Poetry | Soft cover | 64 pages | $9
About the Book
Poet Norma Chapman explores her own vibrant history in this unique and lively collection.
“Although fragments of poetry run through my mind all day long, what inspires me to write them down is deadlines. I belong to two poetry critique groups and in one of them we sometimes agree to write five poems in a week. The main rule is that the poem doesn’t have to be any good. That frees me up, and most of the poems I’m writing now come from that practice.

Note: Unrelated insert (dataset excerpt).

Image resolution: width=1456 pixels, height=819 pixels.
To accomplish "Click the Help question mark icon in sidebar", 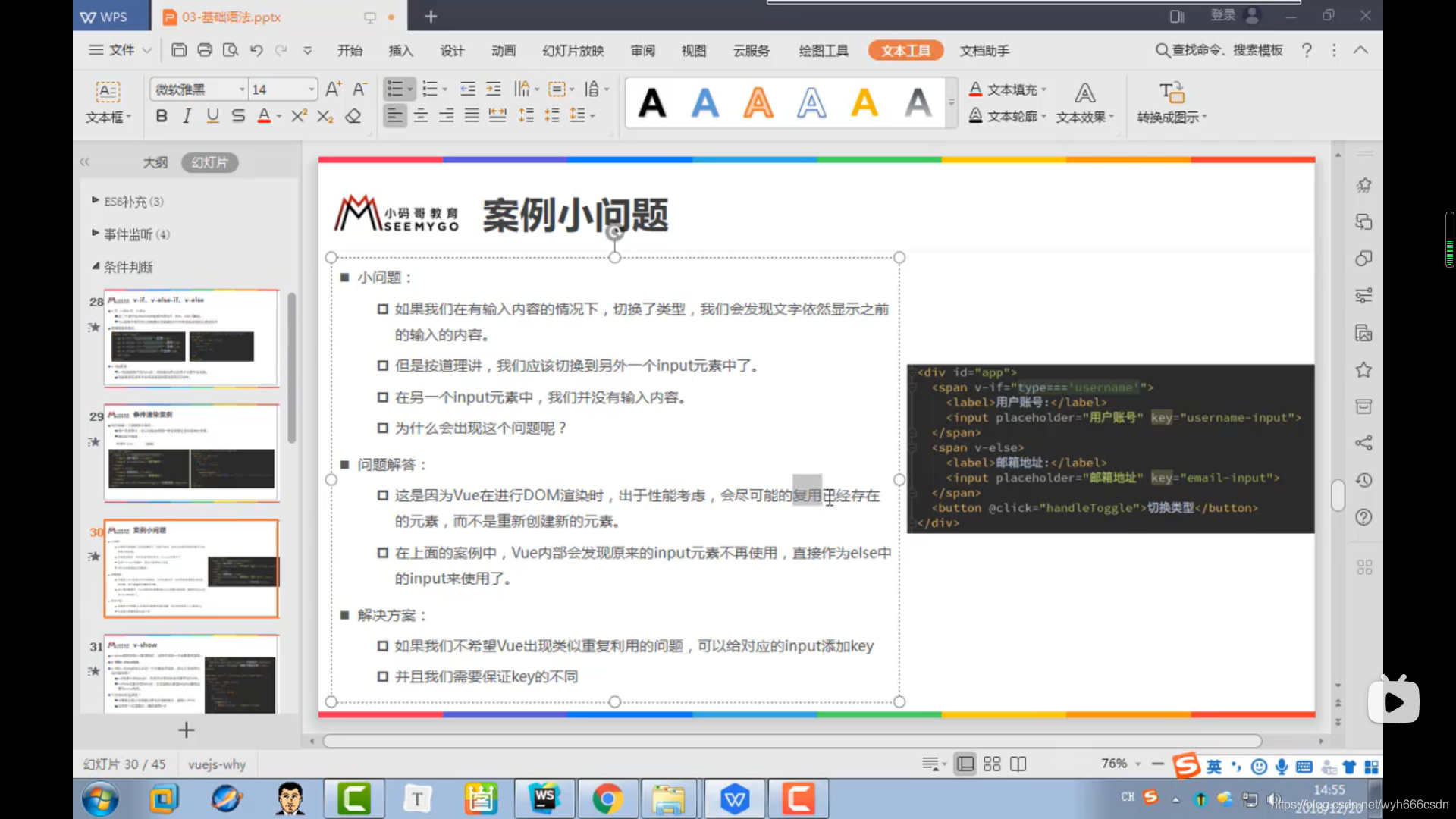I will pyautogui.click(x=1363, y=516).
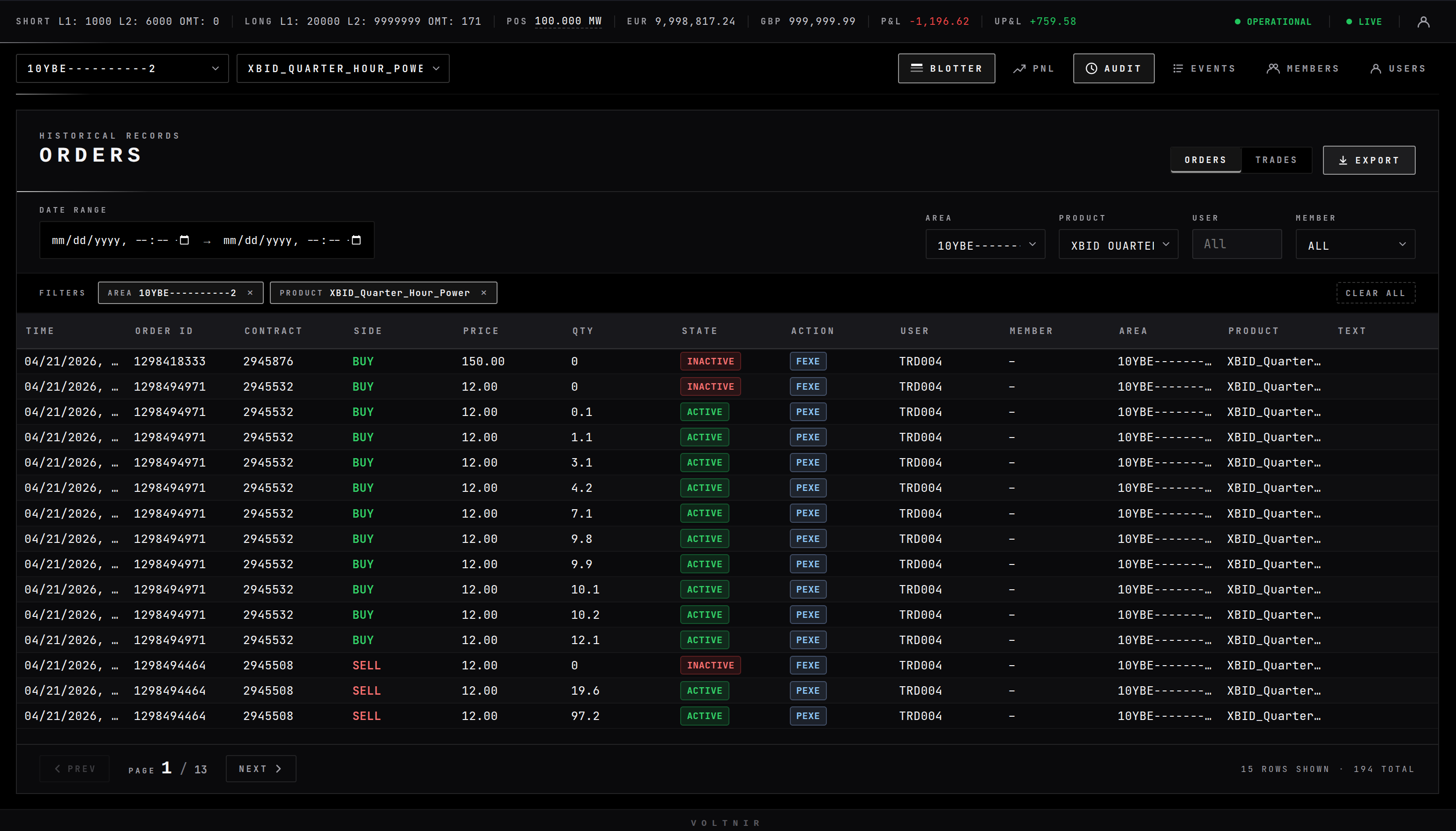Toggle the LIVE status indicator
The height and width of the screenshot is (831, 1456).
pos(1365,21)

“In my old age, I’ve lost the self-consciousness that hampered so much of my younger life. It was such a burden and kept me from many activities, including writing. Now I feel free to say whatever comes to me and follow where the words and feelings lead. Summers grew from a desire to understand the relationship between my mother and one of my father’s sisters.”
About the Author
I grew up in Perris, California, a small railroad town; and now I live in a small railroad town, Brunswick, Maryland, on the other side of the country. I made the shift to Brunswick at about the same time I developed an interest in writing – just after my sixtieth birthday.
In between I married, raised a family, divorced, worked at all kinds of jobs, demonstrated for peace and justice, went back to school, and suffered with addictions.
I had to let go of my addictions to be able to write. The desire to write arose when I was reading the work of friends, offering criticism and suggesting ideas for getting published. After a few years of this, it occurred to me that I wanted to do the writing myself.
Praise for Perris, California
“Norma Chapman’s Perris, California, is pungent truth-telling peopled by a call-girl cousin, ditzy aunts, grandmothers, lovers, her mother and father (“the fifth husband of his second wife”), all material for her rueful and occasionally biting wit, in a voice unique to the time and this poet, the voice of a laconic rapier. These poems, many arising from the Great Depression and World War II, entertain and elucidate a life and time few will recognize. Yet all will revel in their authenticity.”
“Norma Chapman sounds like no one else. She knows the power of direct statement and the power of what lies unsaid, and her wry, knowing poems tread the taut line between. In her uncompromising gaze at the realities of age and life and death, Chapman’s poems reveal the immense vitality of a lively mind and give no quarter to the solemn pieties.”